BY Bill Madden


Originally Published:Tuesday, October 12th 2010

A new book about Yankee icon Mickey  Mantle paints a poignant portrait of a man haunted by sexual abuse and alcoholism – and who played in excruciating pain  throughout his storied career.

Beginning Wednesday, the Daily News will  excerpt Jane Leavy’s new book, “The Last Boy – Mickey Mantle and the end of America’s Childhood.” The bio, published by Harp-erCollins, hits bookstores Tuesday.

Unlike her 2002 best seller about Sandy Koufax, which celebrated the Dodger lefty’s greatness, “The Last Boy” digs beneath Mantle’s baseball prowess to reveal the insecurities that defined him.

Drawing on more than 500 interviews with  Mantle’s family, friends, teammates and their spouses, the book dissects and  dispels many of the myths of his career and is the definitive biography of the Yankees great – warts and all.
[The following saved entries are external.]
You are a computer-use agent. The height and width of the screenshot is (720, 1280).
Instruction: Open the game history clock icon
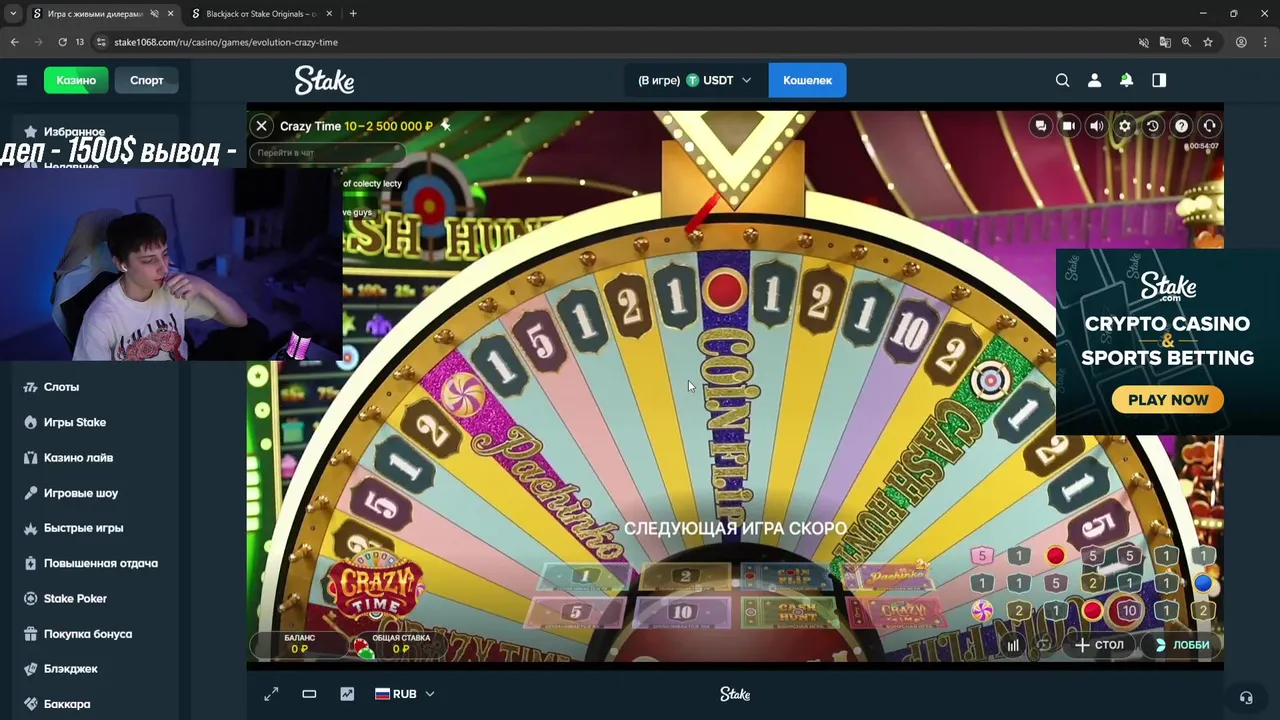[x=1153, y=126]
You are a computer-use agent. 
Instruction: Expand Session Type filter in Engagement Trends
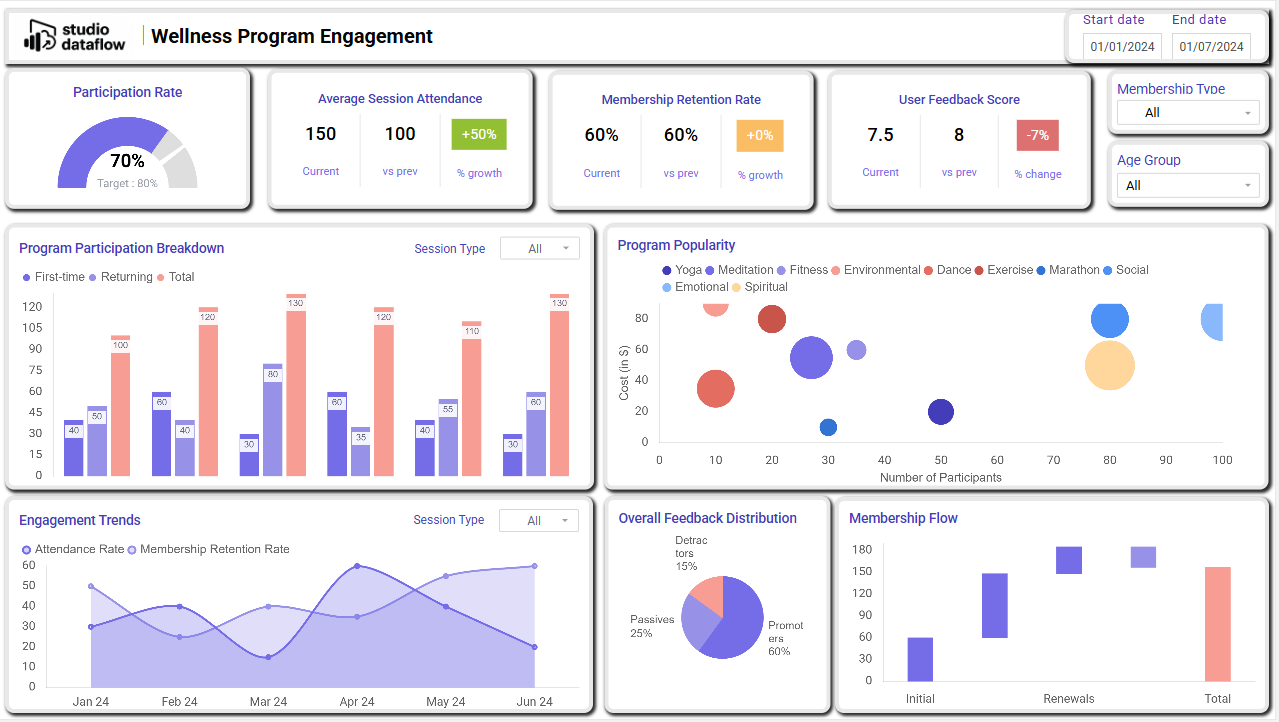point(538,520)
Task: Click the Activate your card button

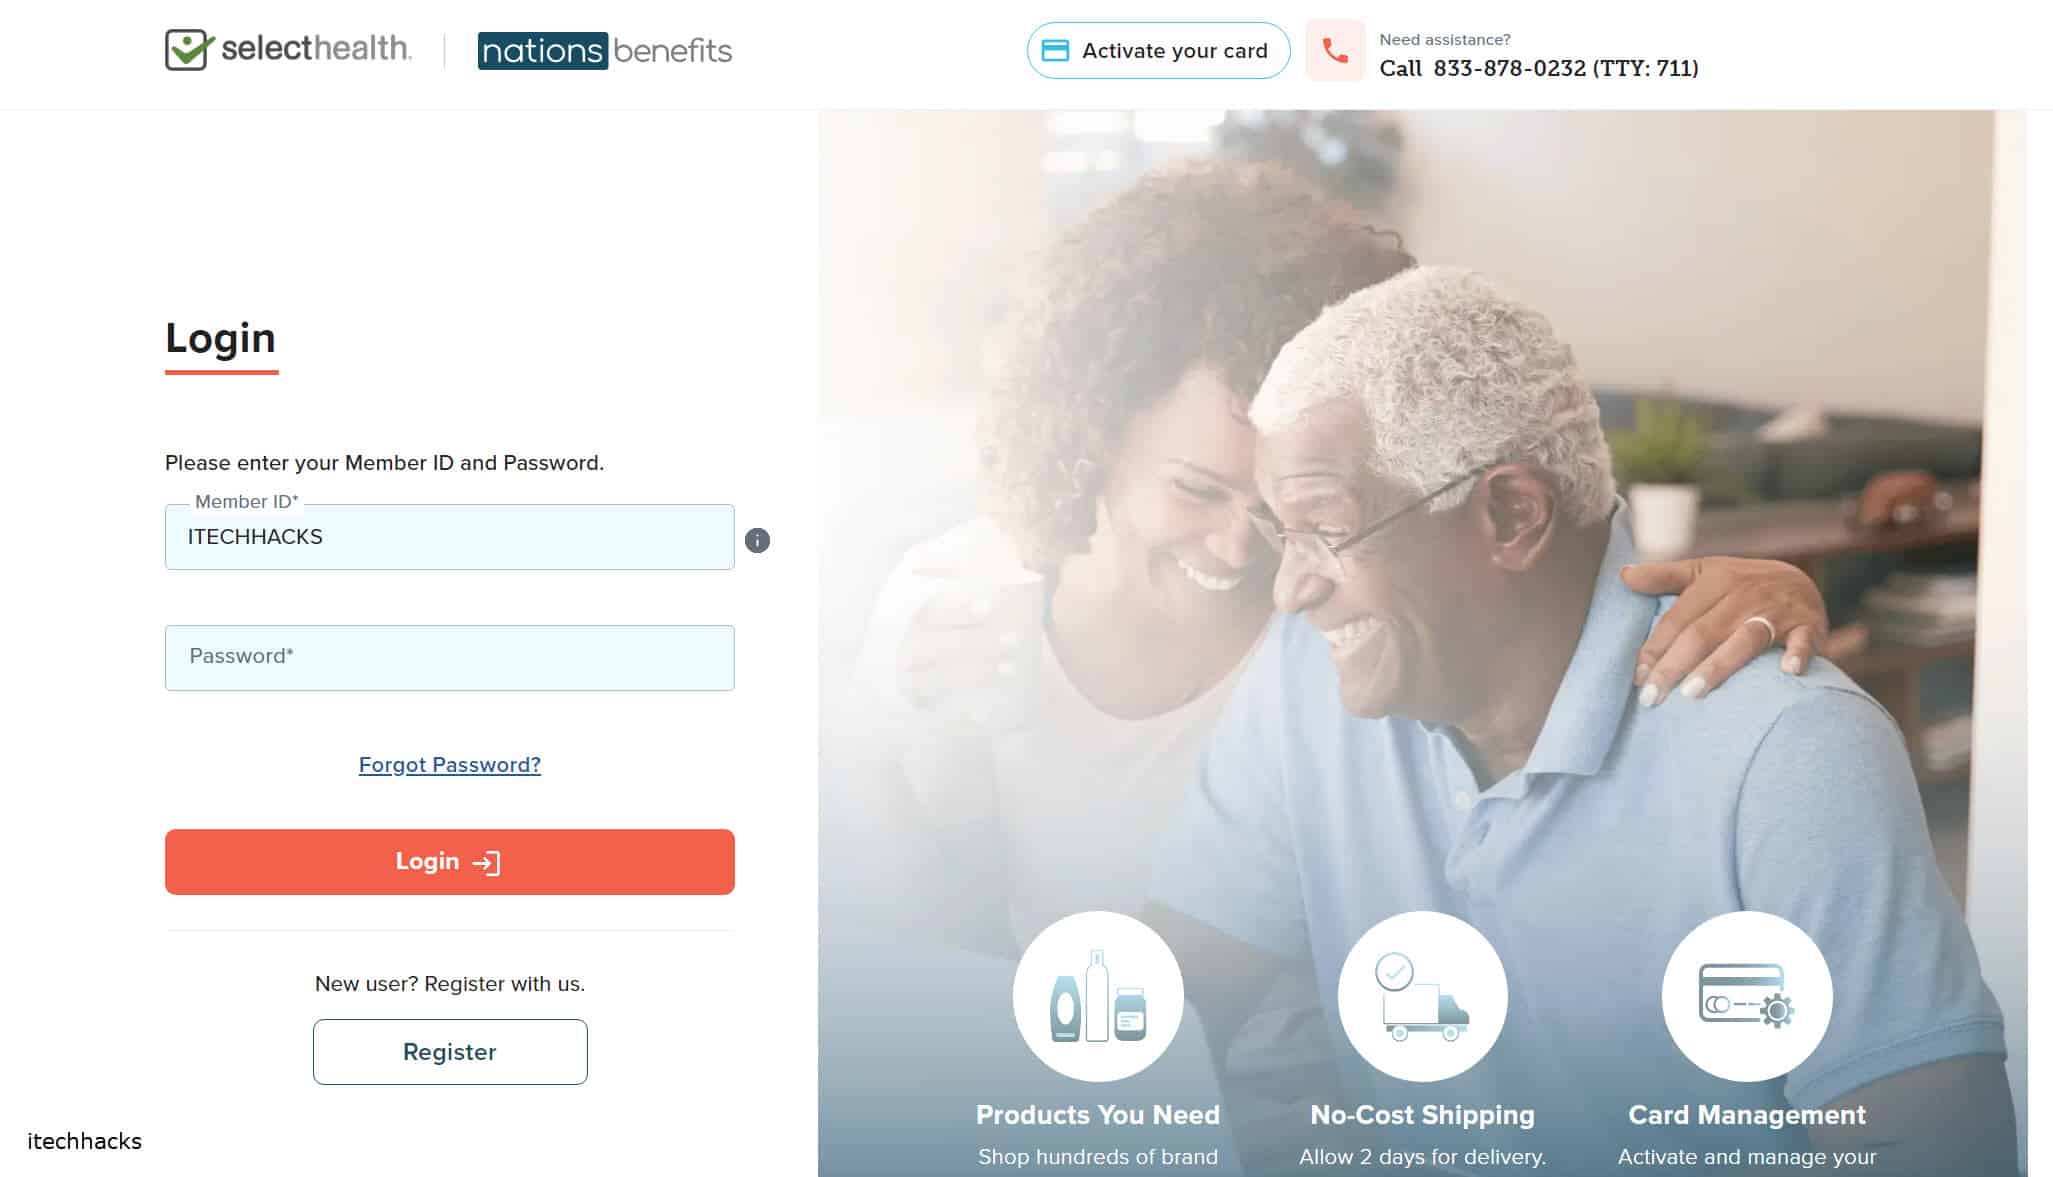Action: [x=1156, y=51]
Leavy focuses on 20 significant days in Mantle’s life, beginning with his career- threatening injury in 1951 in Yankee Stadium, when he got hurt avoiding a collision with an aging Joe DiMaggio, and ending with his death in 1995

She crafts a compelling account of who Mantle was and what made him tick.

Among the highlights:

  • Mantle’s teenage half sister and an older boy sexually molested Mantle when he was a child – incidents that made a huge impact on his life, especially on his relationship with women, said his wife, Merlyn, and close friends.
  • His long descent into alcoholism and his controversial liver transplant. During surgery, doctors discovered cancer had spread from the liver to the pancreas, rendering the transplant useless and leaving them with a decision: continue or let him bleed to death on the operating table. Mantle died two months later; he’d been sober a year and a half.
  • Mantle’s womanizing, drinking and often lewd public behavior – he insulted children and the elderly alike – were legendary, and Leavy delved into all of it in painfully lurid detail. Once, for instance, he signed an autograph for a young boy this way: “You’re lucky. Your mom has nice t-ts, Mickey Mantle.”
  • Leavy disputes details of Mantle’s reported 565-foot “tape measure” home run off Chuck Stobbs of the Washington Senators on April 17, 1953. The ball sailed out of Griffith Stadium and supposedly landed in the backyard of a brick rowhouse a block away.Yankees’ public relations director Arthur (Red) Patterson exclaimed in the press box, “That one’s got to be measured” and set out to find the ball. Newspaper accounts say Patterson returned to the press box, accompanied by a young boy named Donald Dunaway, who attested to retrieving the ball from the backyard of the rowhouse.Dunaway, the only witness to the home run’s final resting place, was never heard from again. Until Leavy found him – and he blew a few holes in the story.
  • Leavy makes a compelling case that no player in the history of baseball likely played with more sustained pain than Mantle. She looked closely at Mantle’s injuries, which were attributed to drinking and his cavalier attitude about off-season conditioning, and reveals his knee injuries were misdiagnosed in 1951 and 1953.One medical expert, noting how Mantle was able to play at an MVP level despite having an unrepaired ruptured ligament in his knee, told Leavy Mantle was “a ‘neuromuscular genius,’ one of the select few who are so well-wired they are able to compensate for severe injuries … and still perform at the highest levels … It’s a phenomenon comprised of motivation, high pain threshold, strength, reflexes and luck.”
  • A “vitamin” injection – likely prompted by an attempt to treat gonorrhea, also known as the clap – by the infamous amphetamine dispenser Dr. Max Jacobson, derailed Mantle’s 1961 chase for Babe Ruth‘s home run record and left him with a massive infection.Jacobson’s medical license was revoked in 1975 after he was found guilty of manufacturing and combining “adulterated drugs” made of “filthy, putrid and/or decomposed substances.”